━━ Fragmento del documento
Mis hermanos no dejaron de hacer bromas respecto al esposo negro, en mi mosh me había dado mi papá, no había motivo de queja. Ahora sí que me casaba o me casaba.
Yo me dediqué a escuchar todas las opciones que incluía su propuesta de matrimonio pero ni en mis días de goma pensaba en casarme y mucho menos tan joven, la presencia del esposo negro la tomé como una visita más en la casa. Una vista afín con mis gustos y mi mundo. A él le maravilló saber que era árbitra de fútbol, mi papá le había dicho que salía en los periódicos y la televisión, que dirigía juegos de hombres y eso despertó la curiosidad en el moreno prieto azabache y dije que quería conocer a la mujer esa de la que hablaba con Guayo, ya que nunca había visto a una mujer dirigir juegos de fútbol de hombres.
Me acompañó a un juego el fin de semana y me dijo que no podía creer cómo era posible que una mujer soportara tanta presión de jugadores, entrenadores y público, que seguro sería una buena esposa y llevaría bien las riendas del hogar y que él gustoso se dejaría arrear. Nada le pedía el cuerpo.
Llegó el día de la despedida y una noche antes mi papá le dio dinero para que me invitara a comer tacos a la entrada de la colonia. Entre cebolla, culantro y tortillas busqué la mejor manera para decirle que yo no quería arrearlo y que se buscara otra que se echara ese bulto encima –lujo de bulto- porque yo no me quería casar -aunque tuviera ese cuerpo precioso y provocador de hormonas en días de ovulación-.
Difícil fue porque no tengo modo para decir las cosas, las dejo ir de golpe. El pobre enamorado en época de jacarandas se atragantó con la noticia, él ya se hacía papá de una marimbita de crías atletas que vería cada mes al regresar de los viajes conduciendo un tráiler, como su papá y como quien pensó sería su suegro.
━━━━
### Lo que se pide:
En el relato, ¿qué le dio el papá al pretendiente la noche antes de la despedida, y con qué fin?
━━ Extractos de datos
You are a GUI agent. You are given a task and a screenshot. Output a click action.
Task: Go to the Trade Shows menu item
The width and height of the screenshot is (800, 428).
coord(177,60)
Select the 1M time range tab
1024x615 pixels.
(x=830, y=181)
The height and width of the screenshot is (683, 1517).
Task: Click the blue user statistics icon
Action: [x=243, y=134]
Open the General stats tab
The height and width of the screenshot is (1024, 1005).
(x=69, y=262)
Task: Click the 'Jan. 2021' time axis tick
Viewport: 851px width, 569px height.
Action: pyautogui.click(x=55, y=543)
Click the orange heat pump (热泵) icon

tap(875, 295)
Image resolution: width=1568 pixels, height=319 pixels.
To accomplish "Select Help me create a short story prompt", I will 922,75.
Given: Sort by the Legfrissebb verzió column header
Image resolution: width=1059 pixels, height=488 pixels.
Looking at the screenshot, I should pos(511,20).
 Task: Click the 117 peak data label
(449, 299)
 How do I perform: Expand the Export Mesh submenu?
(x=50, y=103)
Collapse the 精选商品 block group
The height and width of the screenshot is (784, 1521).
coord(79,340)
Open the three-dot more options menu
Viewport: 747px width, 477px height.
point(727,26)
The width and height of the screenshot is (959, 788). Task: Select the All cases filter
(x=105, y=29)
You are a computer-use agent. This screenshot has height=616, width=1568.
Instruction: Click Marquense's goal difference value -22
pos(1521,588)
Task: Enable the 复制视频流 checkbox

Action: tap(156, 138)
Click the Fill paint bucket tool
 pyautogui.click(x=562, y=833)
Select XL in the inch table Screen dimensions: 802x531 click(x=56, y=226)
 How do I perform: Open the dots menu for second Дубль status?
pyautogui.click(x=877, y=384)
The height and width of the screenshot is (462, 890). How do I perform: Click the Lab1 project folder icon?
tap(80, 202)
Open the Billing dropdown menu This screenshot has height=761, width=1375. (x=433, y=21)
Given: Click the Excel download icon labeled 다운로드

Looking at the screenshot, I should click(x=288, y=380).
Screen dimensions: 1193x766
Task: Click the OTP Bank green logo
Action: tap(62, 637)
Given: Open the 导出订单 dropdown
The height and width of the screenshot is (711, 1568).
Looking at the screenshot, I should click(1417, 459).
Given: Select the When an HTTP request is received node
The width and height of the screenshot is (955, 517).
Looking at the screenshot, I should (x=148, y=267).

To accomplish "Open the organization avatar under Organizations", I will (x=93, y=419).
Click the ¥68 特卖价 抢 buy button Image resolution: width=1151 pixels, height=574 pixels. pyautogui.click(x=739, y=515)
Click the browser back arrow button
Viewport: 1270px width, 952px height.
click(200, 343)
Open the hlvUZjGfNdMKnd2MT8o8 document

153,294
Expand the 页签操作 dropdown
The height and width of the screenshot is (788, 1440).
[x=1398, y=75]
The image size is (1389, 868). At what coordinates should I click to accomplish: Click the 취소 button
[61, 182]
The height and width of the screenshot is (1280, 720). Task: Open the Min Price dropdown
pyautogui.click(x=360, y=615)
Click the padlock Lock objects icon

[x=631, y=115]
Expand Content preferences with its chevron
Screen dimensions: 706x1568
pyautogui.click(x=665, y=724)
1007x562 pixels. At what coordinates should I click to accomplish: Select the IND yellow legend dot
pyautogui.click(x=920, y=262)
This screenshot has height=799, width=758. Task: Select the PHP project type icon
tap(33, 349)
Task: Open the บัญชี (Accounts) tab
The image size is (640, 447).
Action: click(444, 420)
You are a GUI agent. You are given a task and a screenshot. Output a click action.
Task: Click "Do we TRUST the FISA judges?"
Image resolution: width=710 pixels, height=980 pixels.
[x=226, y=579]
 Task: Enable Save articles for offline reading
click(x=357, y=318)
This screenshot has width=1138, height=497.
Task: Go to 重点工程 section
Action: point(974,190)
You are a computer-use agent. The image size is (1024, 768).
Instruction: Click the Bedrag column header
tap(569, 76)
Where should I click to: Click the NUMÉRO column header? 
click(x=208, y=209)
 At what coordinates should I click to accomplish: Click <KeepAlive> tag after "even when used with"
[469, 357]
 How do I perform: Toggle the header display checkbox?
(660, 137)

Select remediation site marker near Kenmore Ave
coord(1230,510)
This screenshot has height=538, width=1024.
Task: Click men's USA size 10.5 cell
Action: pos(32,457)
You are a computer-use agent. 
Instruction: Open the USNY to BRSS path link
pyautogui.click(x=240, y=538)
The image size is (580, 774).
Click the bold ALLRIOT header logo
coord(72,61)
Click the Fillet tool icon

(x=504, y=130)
━━━━
### Respuesta:
Le dio dinero para que invitara a quien narra a comer tacos a la entrada de la colonia.